PwC's report discusses the increase to procurement risk in light of the economic downturn and the specific impact of cost reduction measures including delayed upgrades of IT systems, strained procurement systems and other factors that can cause organizations to be vulnerable to procurement risk.
The report also highlights recent developments in the area of procurement, including that in addition to the federal government, state and local governments have stepped up enforcement efforts. More than 20 states and cities, including New York and Chicago, have followed the federal government's lead by enacting their own civil false claims acts.
Further, recently, President Barack Obama ordered an overhaul of the federal contracting system and launched an effort to establish new federal guidelines on procurement and contracting. According to the PwC report, procurement risk extends across a multitude of industries, and schemes vary in nature, complexity and scale. Almost two-thirds of reported cases do not involve military-related spending.
Stern continued: "Other industries that were subject to task force prosecutions include education, aerospace and telecommunications. In total, from June 2007 through June 2008, procurement fraud cases involved more than 25 distinct industries. In fact, the range of industries, array of government agencies involved, and the crime's geographical reach indicate that the common denominator of procurement fraud is vulnerability in corporate controls."
Profiling an offender is difficult according to the PwC report. The report states that offenders came from all types of backgrounds. More than half of defendants were vendors or their employees, and more than 30 percent involved public servants.
The PwC report highlights that procurement fraud is perpetrated by individuals with significant operational knowledge of the systems and processes they abuse and that offenders tend to operate "under the radar." Hence, complying with and monitoring policies related to bidding processes, information management systems, vendor maintenance, and invoice and payment processing can create opportunities for abuse, making it difficult to detect and prevent abuse and fraud.
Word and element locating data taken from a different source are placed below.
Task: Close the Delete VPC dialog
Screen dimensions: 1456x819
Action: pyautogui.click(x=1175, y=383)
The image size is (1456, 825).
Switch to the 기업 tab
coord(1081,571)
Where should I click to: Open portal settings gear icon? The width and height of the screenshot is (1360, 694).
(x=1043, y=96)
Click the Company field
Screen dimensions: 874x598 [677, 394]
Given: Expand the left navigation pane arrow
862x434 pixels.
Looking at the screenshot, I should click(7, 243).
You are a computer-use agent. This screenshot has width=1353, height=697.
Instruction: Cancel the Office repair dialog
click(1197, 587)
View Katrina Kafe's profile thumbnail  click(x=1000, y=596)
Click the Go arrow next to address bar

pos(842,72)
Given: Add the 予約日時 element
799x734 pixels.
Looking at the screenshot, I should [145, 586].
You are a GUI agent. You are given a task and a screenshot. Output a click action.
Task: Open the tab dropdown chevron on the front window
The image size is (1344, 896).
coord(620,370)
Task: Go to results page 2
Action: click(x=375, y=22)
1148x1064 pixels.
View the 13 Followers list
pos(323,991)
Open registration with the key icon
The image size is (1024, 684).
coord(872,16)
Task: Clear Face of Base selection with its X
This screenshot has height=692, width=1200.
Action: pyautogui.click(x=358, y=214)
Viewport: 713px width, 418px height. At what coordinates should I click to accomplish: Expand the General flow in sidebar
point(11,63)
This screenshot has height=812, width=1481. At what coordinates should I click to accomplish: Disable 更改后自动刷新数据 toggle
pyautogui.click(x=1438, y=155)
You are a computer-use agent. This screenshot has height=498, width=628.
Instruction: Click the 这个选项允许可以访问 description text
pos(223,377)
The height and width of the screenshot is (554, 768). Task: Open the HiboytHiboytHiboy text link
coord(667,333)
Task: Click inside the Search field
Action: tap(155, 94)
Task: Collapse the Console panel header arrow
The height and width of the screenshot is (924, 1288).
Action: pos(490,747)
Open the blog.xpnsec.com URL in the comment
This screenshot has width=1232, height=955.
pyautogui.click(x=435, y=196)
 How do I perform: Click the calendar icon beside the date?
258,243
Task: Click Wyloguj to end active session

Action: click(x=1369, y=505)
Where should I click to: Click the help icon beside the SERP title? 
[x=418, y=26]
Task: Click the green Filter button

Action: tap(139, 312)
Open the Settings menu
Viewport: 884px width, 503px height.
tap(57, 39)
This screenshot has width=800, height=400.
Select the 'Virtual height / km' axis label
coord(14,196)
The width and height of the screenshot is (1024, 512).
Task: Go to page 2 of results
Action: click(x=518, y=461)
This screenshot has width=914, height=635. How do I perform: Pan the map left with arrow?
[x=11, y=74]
Examples of potential red flags for procurement risk include:
- Information management
- Inconsistent data compiled across procurement-related systems
- Significant data quality issues relating to spend data and vendor data
- Procurement process
- Lack of controls around use of preferred vendors, negotiated contracts
- Low compliance with corporate preferred buying guidelines
- Vendor maintenance
- Multiple instances of the same vendor within master data
- Inconsistent vendor payment terms across the organization
- Invoice and payment processing
- Duplicate payments
- Inefficient invoice processing
- Consolidate vendors and streamline procurement processes.
- Strengthen IT systems by focusing on the set up and maintenance of vendor master files and other support systems.
- Do not rely solely on a code of ethics and whistleblower hotlines. These are powerful tools when used appropriately and in combination with other antifraud measures.
- Perform periodic due diligence of vendors using a risk-based approach.
- Analyze procurement trends, payment patterns, and changes in the mix of products and services procured to find indications of wasteful or collusive behavior.